▶ Text excerpt
=== Section Start ===
Further, 250,000 Mississippians' homes were ruined by Katrina; yet as of late February 2007, Habitat for Humanity the non-profit, Southern-based Christian volunteer group that builds homes for the poor, has rebuilt just ten of these in Mississippi. That "reflects, in part, the more complex houses that Habitat builds in the United States, as well as the mind-numbing issues -- involving insurance costs and government regulations -- that seem to have bogged down efforts to rebuild after Hurricanes Katrina... (Volunteer group lags in replacing Gulf houses, New York Times, February 22, 2007).
Even without that latter disastrous devastation, though; but also in spite of huge latter-day gaming profits, Mississippi has, just as it did back in 1979, according to Rogers:.".. The largest proportion of poor families and persons of any State and poverty is more frequent among persons over the age of 65, persons living alone, black families, female headed families, and rural residents. Mississippi also has the largest proportion of school age children in poverty..." In 1979, the report Poverty in Mississippi: A statistical analysis (Rogers) ordered by the Governor's Office of Human Resources suggested "Ameliorative steps...include policies relating to migration, selective placement programs, taxation, educational opportunity, employment opportunities, retirement plans, and minimum wage legislation.
=== Section End ===
▶ Dataset excerpts
=== Section Start ===
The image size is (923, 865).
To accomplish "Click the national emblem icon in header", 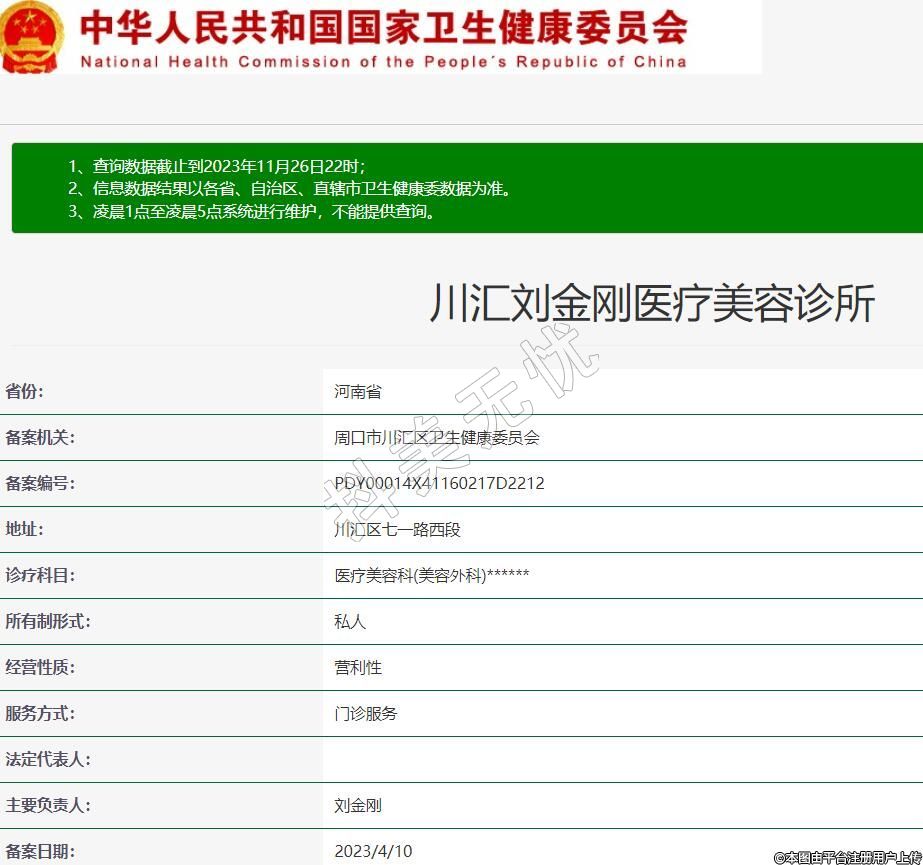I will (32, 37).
=== Section End ===
=== Section Start ===
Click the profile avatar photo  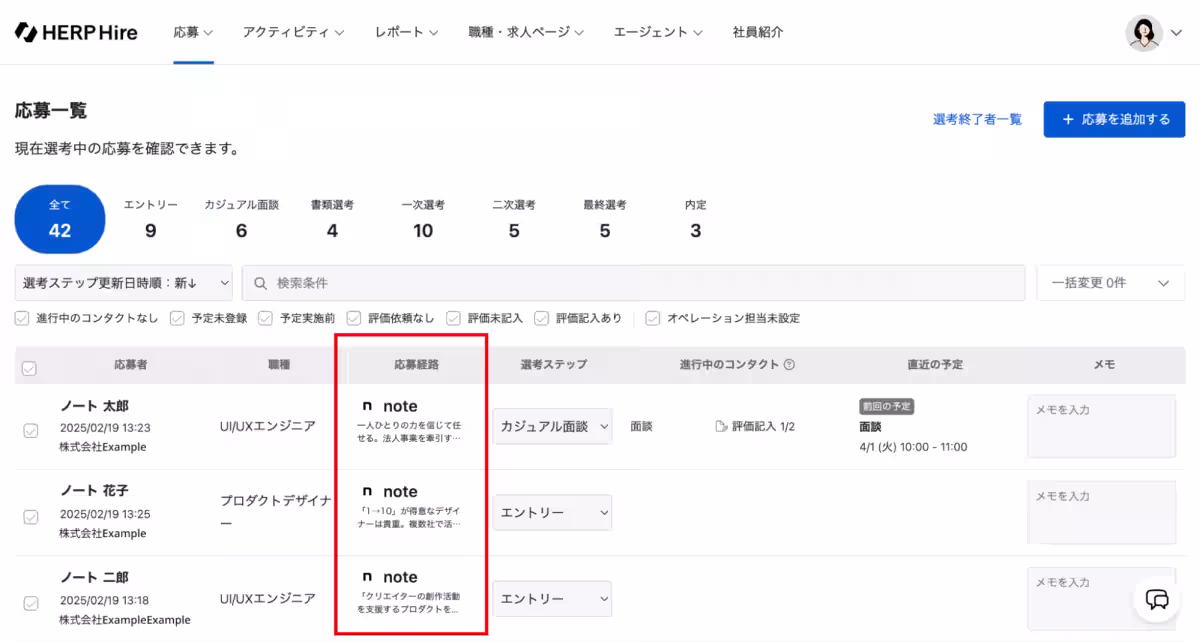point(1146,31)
=== Section End ===
=== Section Start ===
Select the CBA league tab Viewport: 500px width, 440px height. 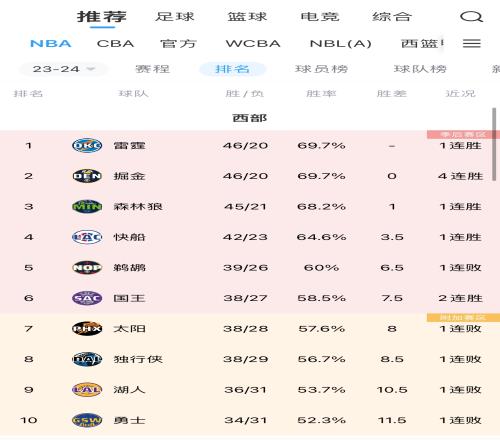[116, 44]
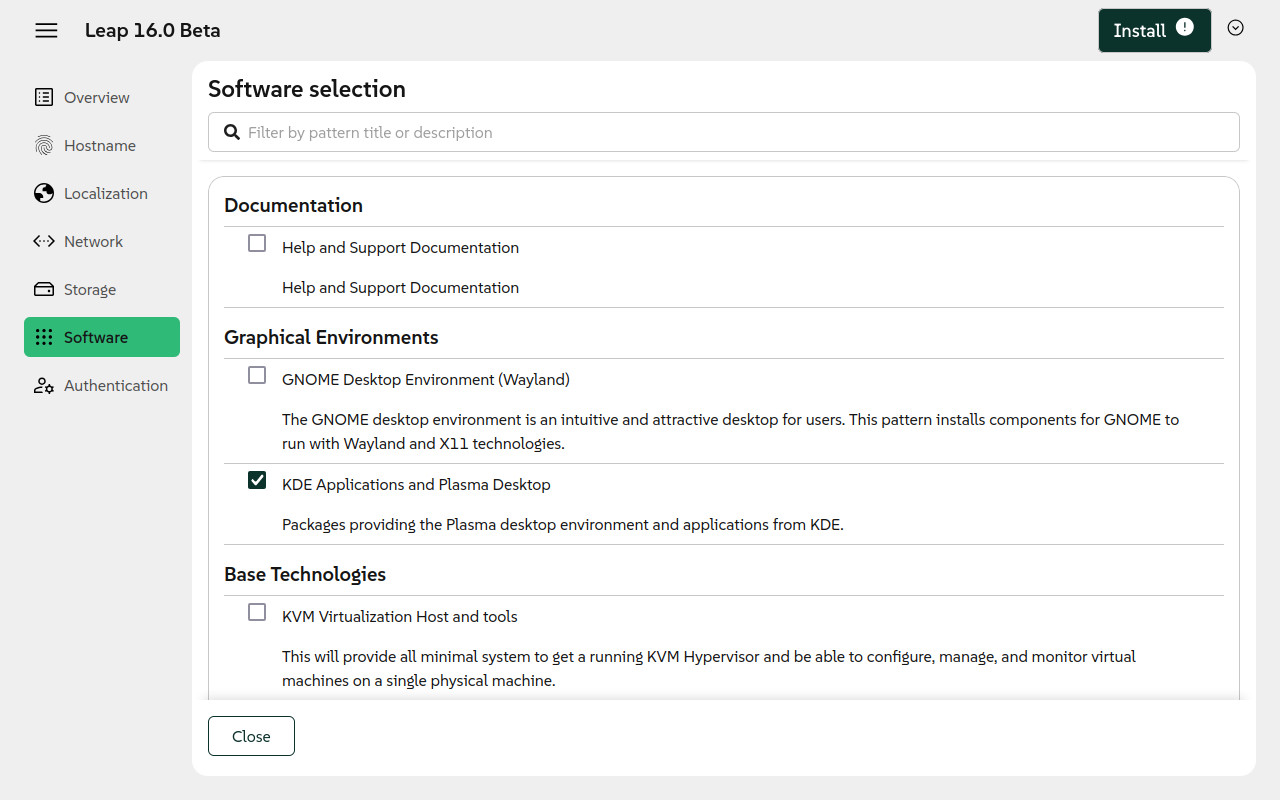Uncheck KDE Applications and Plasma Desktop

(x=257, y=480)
=== Section End ===
Continue the text on poverty in Mississippi, starting after its last sentence.

Those same remedies would be even more ameliorative today, especially given the additional human needs and economic and other deficits rained down and blown around by Katrina (yet still largely unaddressed a year and a half later). As current solutions to chronic and ongoing Mississippi poverty, moreover, combinations of good and inexpensive educational opportunities; jobs; and existing and/or expanding infrastructure could, if well-planned and supported, economically, long-term; and then carried out purposefully; persistently; patiently (and with unflagging seriousness of commitment) make the state again economically viable. Too many Mississippians, though, become and remain economically disadvantaged, since they are to begin with poor, and then poorly educated; underemployed (or chronically unemployed), and lacking in opportunity or capability to acquire better-quality and more useful education, skills, jobs, and higher incomes.